Exercise aim » Retype the line in which "Given: Expand the บางนา row chevron" appears, then every line after it until the records end. Leave out the pictures.

Saved data entries »

[Start of section]

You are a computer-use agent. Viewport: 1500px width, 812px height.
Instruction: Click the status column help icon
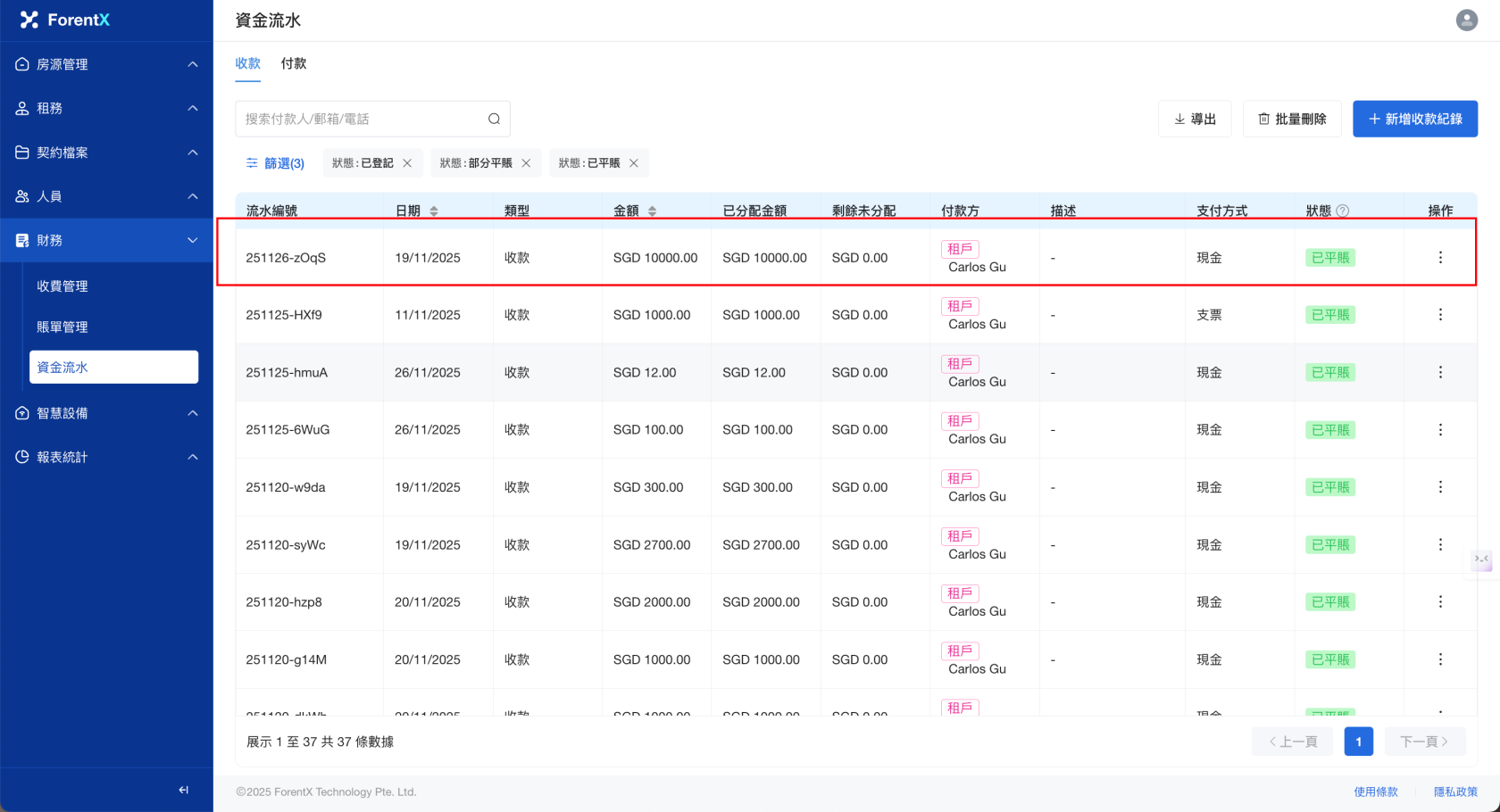(1342, 211)
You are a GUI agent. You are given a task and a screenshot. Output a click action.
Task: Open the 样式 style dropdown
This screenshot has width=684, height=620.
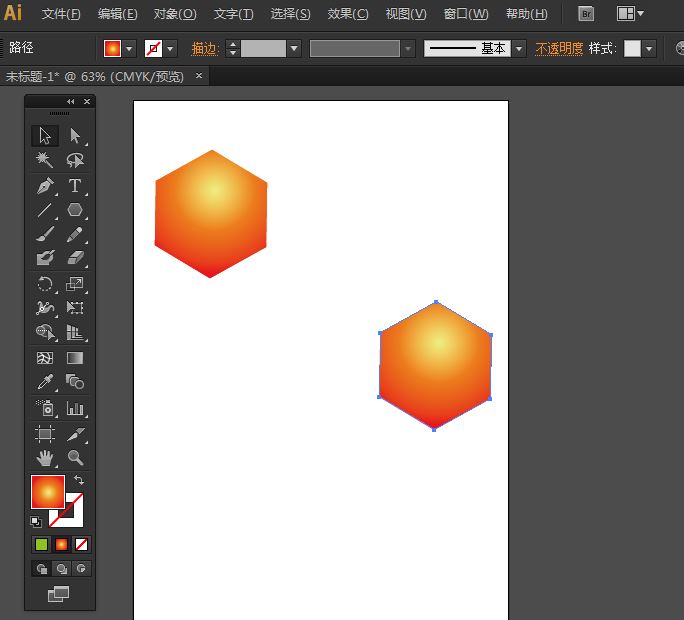[x=650, y=48]
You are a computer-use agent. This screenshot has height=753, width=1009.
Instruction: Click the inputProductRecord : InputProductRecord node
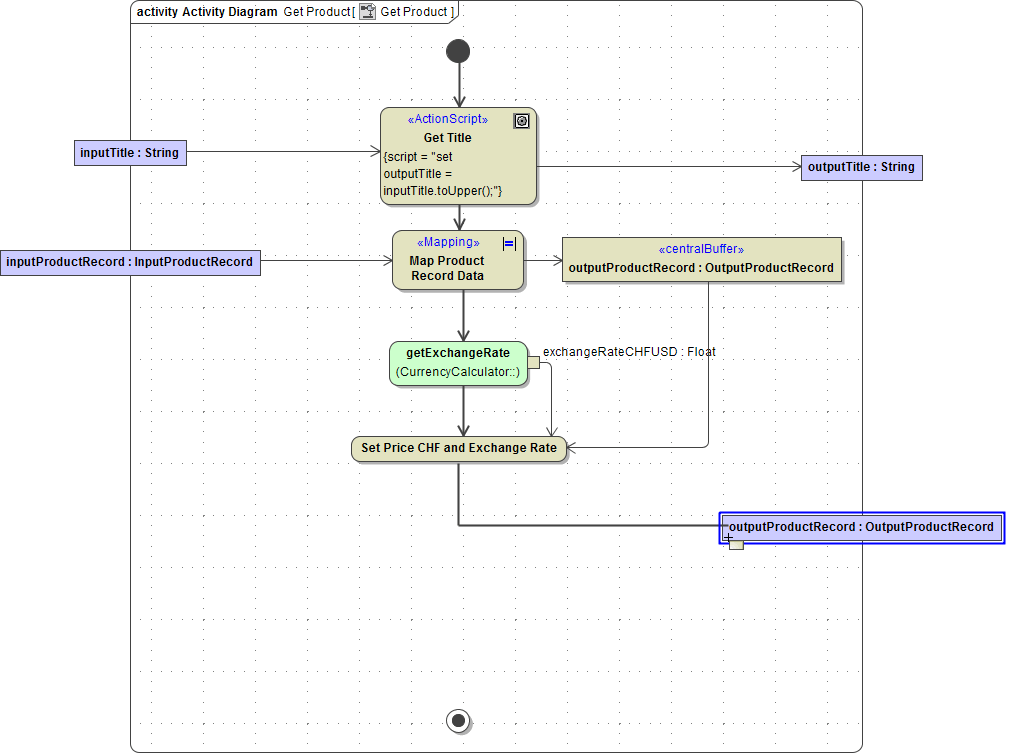[130, 261]
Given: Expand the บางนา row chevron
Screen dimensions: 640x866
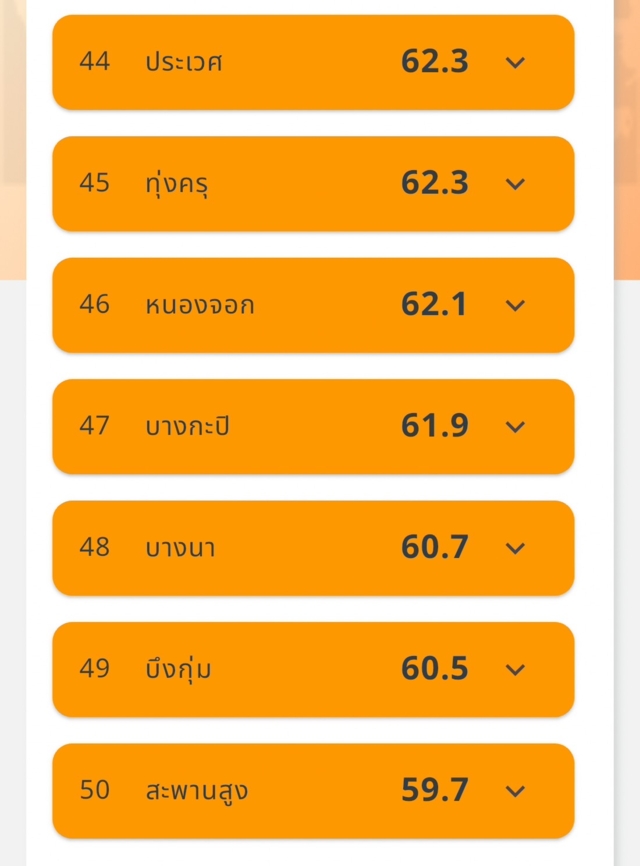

[End of section]

Task result »
Given: Expand the บางนา row chevron
Screen dimensions: 640x866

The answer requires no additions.